Surgical management of hepatolithiasis: an institutional experience of a rare disease

2021 ◽  
Vol 8 (3) ◽  
pp. 1016
Author(s):  
Nikolaos Kokoroskos ◽  
Konstantinos Alifieris ◽  
Loukas Agorgianitis ◽  
Sotirios Zouglos ◽  
Spyridon Delis

Hepatolithiasis remains as a rare condition in the majority of western world countries. Although genetic, dietary and environmental factors have been associated with the disease, the exact etiology of this entity remains elusive. Several approaches; surgical and non-invasive have been well described. However, surgery remains the standard of care for definitive treatment of the disease. We sought to present the recent experience of our clinic regarding the surgical management of hepatolithiasis in the backgound of a narrative literature review. All adult patients with hepatolithiasis admitted to our center during the period 2018 to 2020 were included in the study. Patients’ demographics, comorbidities and preoperative characteristics were collected by chart review. All patients underwent open left lateral hepatectomy.

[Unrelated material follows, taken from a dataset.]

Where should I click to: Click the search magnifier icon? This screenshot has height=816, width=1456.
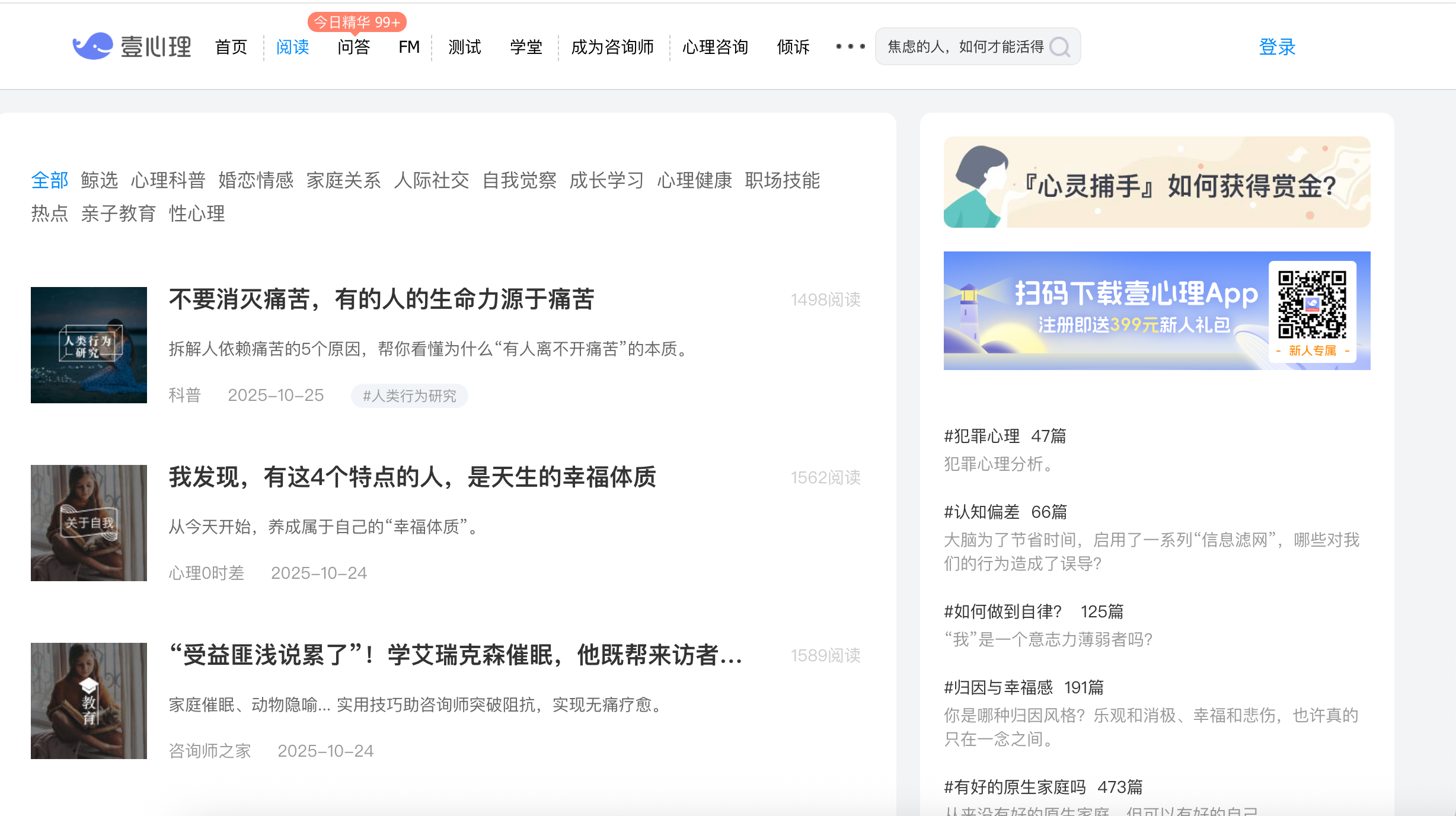[x=1060, y=47]
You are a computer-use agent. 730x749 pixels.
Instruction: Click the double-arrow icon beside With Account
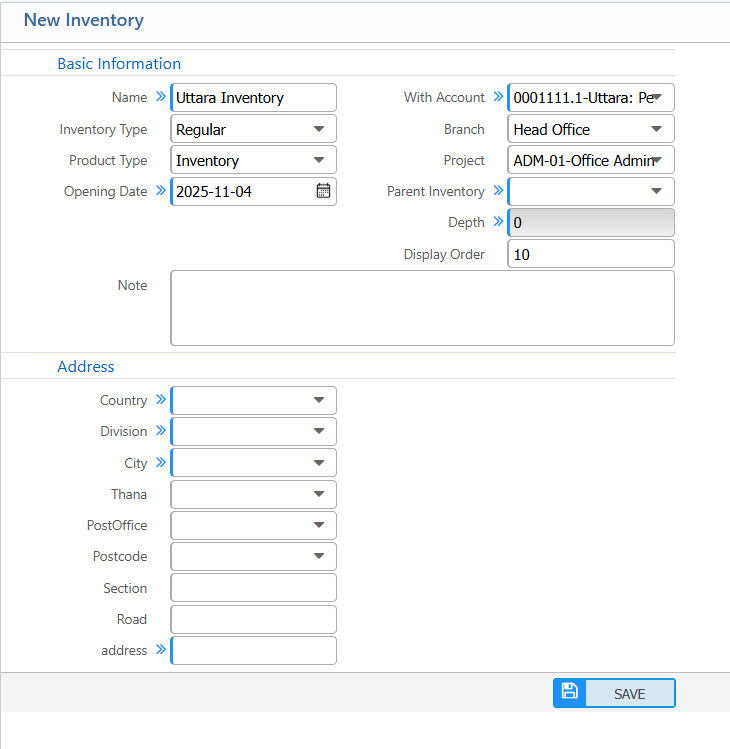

Three cases with hepatolithiasis were identified. All of them were male and had been suffering from recurrent pyogenic cholangitis. All patients remained asymptomatic and disease-free through the entire follow-up, except one case that was complicated with bile leakage during the immediate postoperative period. Hepatolithiasis is currently a rare condition in the western world. Surgery is safe and effective treatment approach for refractory cases and, provided that it is performed by experts in hepatobiliary surgery, it remains imperative for the definitive treatment of the disease.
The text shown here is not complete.